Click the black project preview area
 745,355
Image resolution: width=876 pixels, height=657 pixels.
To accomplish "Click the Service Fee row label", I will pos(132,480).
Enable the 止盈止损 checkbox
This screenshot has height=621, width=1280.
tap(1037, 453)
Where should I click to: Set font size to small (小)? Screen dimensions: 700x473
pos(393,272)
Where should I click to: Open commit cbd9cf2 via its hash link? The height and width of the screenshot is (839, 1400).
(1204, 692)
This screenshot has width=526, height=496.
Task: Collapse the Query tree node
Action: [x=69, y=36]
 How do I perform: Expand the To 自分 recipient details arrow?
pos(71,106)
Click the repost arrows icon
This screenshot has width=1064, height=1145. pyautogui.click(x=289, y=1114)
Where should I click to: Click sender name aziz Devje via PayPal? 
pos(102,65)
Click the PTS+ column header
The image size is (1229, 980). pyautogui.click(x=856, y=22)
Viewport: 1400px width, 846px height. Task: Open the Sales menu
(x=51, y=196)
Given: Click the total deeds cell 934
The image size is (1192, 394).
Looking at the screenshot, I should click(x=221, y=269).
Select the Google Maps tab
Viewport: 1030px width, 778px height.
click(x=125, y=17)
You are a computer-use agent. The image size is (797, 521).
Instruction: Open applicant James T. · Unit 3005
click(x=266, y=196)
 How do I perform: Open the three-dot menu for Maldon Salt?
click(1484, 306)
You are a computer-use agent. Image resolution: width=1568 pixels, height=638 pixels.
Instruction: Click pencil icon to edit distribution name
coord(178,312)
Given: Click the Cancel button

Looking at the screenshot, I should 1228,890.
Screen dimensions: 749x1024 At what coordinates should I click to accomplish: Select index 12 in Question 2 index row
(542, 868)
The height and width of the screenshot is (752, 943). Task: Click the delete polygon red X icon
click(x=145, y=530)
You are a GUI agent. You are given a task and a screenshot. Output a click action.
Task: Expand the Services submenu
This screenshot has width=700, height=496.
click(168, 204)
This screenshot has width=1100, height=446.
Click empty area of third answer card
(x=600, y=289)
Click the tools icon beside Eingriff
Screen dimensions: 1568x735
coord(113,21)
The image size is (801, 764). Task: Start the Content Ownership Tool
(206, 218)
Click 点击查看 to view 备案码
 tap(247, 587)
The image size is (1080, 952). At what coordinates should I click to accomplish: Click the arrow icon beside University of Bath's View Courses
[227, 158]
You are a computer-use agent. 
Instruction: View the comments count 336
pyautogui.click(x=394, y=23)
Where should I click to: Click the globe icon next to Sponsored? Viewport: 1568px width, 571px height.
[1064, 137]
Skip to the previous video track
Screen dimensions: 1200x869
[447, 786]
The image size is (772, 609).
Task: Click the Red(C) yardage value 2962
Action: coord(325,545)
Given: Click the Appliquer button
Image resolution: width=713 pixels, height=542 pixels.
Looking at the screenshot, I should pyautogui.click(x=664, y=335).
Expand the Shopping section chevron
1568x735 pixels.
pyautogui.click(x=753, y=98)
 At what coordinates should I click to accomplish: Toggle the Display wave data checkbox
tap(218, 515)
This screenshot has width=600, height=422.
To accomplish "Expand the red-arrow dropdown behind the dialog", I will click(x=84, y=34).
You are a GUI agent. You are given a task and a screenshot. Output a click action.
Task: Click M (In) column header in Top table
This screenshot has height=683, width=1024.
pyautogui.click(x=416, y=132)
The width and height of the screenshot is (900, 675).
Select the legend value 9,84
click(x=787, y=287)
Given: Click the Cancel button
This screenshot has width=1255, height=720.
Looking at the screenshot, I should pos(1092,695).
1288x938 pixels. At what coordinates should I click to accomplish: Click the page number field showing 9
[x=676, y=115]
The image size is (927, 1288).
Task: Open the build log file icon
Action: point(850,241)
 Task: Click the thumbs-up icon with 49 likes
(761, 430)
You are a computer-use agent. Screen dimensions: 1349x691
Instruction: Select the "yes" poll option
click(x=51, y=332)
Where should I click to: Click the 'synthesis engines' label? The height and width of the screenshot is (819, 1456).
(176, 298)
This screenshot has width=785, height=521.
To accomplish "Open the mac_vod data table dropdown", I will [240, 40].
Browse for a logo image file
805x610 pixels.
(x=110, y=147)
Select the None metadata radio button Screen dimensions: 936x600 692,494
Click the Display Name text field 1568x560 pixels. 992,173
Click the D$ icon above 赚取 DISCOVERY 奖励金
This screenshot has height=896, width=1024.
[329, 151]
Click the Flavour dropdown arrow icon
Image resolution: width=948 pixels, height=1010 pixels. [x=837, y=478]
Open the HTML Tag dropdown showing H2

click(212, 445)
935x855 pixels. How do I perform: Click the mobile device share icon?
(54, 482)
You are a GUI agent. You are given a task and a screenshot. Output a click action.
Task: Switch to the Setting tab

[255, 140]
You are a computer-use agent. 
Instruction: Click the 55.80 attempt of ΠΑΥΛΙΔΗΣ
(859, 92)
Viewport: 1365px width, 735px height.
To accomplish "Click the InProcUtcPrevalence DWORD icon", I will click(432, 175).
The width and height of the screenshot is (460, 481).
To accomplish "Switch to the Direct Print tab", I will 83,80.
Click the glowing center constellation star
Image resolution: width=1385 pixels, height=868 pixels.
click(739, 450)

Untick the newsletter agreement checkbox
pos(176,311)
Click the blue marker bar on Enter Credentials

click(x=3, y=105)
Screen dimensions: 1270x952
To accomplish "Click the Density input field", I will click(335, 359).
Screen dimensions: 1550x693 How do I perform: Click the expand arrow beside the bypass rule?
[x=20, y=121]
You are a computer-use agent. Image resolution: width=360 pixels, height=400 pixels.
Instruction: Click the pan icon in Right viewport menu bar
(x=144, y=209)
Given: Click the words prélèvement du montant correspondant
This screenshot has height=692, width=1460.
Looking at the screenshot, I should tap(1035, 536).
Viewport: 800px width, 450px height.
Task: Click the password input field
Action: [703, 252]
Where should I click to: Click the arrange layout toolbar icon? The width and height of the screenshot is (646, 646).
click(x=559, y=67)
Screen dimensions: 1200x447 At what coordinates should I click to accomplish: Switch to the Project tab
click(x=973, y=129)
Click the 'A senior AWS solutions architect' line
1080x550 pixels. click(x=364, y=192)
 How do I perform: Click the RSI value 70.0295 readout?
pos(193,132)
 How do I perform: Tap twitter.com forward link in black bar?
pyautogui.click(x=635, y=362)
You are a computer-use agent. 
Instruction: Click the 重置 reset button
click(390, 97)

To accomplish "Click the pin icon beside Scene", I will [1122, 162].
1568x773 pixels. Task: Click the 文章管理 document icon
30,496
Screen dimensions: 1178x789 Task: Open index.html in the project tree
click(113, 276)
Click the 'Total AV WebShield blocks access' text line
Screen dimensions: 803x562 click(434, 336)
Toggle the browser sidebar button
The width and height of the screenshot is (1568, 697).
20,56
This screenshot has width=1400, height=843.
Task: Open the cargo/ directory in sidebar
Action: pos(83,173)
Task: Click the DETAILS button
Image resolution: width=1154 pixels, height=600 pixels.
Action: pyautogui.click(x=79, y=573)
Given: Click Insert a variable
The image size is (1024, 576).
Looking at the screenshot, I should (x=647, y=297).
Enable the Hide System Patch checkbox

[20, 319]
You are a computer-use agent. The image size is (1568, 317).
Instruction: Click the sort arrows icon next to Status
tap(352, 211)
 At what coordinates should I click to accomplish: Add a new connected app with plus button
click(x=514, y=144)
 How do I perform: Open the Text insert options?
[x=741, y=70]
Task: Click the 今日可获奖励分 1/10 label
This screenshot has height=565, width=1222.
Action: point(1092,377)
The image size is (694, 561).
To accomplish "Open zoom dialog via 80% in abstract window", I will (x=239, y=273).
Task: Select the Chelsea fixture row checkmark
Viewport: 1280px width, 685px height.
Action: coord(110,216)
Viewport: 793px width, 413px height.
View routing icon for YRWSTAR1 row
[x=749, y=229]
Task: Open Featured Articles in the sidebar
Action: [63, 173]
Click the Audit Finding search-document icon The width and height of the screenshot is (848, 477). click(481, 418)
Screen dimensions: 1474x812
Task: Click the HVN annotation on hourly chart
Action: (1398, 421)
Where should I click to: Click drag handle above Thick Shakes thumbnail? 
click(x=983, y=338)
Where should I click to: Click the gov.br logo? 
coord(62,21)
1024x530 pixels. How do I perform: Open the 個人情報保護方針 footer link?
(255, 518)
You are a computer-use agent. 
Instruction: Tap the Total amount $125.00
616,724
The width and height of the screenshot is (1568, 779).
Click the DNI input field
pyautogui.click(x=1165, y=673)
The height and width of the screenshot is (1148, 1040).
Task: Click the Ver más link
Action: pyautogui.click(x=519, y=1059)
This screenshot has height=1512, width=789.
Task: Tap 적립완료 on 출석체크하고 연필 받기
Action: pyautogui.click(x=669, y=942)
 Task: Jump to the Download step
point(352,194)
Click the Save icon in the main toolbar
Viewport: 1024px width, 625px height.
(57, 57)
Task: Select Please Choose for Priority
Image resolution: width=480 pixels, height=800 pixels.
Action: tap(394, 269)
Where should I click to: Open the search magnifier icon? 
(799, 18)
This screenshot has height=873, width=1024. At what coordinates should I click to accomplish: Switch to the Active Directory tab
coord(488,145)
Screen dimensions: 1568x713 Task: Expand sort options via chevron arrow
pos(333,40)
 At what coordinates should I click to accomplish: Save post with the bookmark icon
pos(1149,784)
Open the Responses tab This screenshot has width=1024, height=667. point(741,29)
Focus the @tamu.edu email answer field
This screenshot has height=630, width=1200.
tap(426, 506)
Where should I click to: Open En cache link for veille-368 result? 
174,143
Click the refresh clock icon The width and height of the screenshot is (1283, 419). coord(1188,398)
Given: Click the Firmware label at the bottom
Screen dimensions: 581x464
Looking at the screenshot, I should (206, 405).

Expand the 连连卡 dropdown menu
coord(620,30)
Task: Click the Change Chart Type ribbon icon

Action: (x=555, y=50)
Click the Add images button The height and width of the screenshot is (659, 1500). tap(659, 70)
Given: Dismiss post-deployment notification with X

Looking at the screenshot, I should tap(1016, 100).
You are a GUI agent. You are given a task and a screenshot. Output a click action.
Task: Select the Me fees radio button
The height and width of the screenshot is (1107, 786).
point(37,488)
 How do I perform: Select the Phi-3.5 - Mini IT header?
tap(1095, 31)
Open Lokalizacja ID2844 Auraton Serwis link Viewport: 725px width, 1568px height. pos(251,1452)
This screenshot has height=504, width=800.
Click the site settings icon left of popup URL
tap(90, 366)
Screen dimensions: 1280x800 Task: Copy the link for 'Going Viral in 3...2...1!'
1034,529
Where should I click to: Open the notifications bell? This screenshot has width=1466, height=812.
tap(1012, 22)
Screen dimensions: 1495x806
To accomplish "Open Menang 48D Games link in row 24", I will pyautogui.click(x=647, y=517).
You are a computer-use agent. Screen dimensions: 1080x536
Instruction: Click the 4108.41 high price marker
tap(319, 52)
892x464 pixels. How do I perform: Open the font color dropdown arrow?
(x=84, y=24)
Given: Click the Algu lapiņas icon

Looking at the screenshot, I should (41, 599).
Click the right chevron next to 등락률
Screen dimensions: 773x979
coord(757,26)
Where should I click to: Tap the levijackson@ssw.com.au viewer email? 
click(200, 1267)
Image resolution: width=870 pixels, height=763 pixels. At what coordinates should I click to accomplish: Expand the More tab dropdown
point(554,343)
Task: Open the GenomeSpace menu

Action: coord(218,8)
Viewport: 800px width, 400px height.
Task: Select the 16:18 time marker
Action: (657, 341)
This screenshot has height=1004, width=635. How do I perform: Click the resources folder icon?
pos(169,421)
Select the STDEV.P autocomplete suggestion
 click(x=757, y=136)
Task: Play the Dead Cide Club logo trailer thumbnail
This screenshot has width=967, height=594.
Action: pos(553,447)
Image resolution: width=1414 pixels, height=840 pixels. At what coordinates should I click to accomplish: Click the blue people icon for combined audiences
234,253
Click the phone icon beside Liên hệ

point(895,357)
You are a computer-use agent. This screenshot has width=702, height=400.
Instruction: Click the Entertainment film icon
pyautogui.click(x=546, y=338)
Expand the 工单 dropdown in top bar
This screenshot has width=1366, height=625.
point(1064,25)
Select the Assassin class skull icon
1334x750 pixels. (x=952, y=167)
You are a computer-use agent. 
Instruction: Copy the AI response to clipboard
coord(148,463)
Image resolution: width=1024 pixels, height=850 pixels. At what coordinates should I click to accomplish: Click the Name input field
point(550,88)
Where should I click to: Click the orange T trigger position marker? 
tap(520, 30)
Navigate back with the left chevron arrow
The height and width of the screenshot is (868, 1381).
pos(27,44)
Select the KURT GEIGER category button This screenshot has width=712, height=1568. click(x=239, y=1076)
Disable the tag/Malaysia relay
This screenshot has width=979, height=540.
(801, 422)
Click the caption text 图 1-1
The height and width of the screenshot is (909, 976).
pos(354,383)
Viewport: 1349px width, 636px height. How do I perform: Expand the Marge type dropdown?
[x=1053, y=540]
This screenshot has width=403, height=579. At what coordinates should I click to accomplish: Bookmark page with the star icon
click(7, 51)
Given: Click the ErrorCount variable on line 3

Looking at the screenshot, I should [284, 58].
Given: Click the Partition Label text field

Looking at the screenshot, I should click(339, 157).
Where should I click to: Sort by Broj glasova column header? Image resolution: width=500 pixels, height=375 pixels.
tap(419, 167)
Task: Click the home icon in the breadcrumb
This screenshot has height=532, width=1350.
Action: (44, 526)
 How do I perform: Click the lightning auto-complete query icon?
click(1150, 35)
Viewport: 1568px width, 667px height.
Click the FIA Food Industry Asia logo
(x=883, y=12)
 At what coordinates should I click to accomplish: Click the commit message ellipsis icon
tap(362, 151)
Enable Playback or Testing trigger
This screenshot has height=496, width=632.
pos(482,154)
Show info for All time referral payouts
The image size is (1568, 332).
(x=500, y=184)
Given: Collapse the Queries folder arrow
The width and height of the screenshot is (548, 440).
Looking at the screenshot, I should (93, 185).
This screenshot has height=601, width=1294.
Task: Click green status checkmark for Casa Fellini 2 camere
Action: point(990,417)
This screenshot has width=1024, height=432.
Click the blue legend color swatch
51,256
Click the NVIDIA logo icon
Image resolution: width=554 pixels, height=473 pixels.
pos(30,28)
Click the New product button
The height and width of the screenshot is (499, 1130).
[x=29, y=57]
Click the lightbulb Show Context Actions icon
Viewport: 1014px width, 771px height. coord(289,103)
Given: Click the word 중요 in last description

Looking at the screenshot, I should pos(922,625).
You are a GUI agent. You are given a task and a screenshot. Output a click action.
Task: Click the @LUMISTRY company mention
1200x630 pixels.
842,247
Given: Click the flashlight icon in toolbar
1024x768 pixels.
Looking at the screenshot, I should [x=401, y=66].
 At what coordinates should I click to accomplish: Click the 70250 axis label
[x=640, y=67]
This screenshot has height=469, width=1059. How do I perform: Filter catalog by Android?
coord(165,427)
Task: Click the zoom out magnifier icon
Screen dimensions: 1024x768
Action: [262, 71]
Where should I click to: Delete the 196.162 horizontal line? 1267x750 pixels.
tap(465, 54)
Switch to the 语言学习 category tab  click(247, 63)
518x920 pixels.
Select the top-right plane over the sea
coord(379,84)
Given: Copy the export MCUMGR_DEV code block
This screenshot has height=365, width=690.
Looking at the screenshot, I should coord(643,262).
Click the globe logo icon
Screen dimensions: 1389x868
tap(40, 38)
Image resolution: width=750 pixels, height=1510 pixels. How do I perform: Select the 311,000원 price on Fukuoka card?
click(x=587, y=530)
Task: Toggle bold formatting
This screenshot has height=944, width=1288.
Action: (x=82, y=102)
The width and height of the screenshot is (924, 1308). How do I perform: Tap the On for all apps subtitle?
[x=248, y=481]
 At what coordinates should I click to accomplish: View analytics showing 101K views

ABOUT THIS TASK: Output the number of lines above holding the word "dialog", and nothing besides it.

YOUR RESPONSE: 2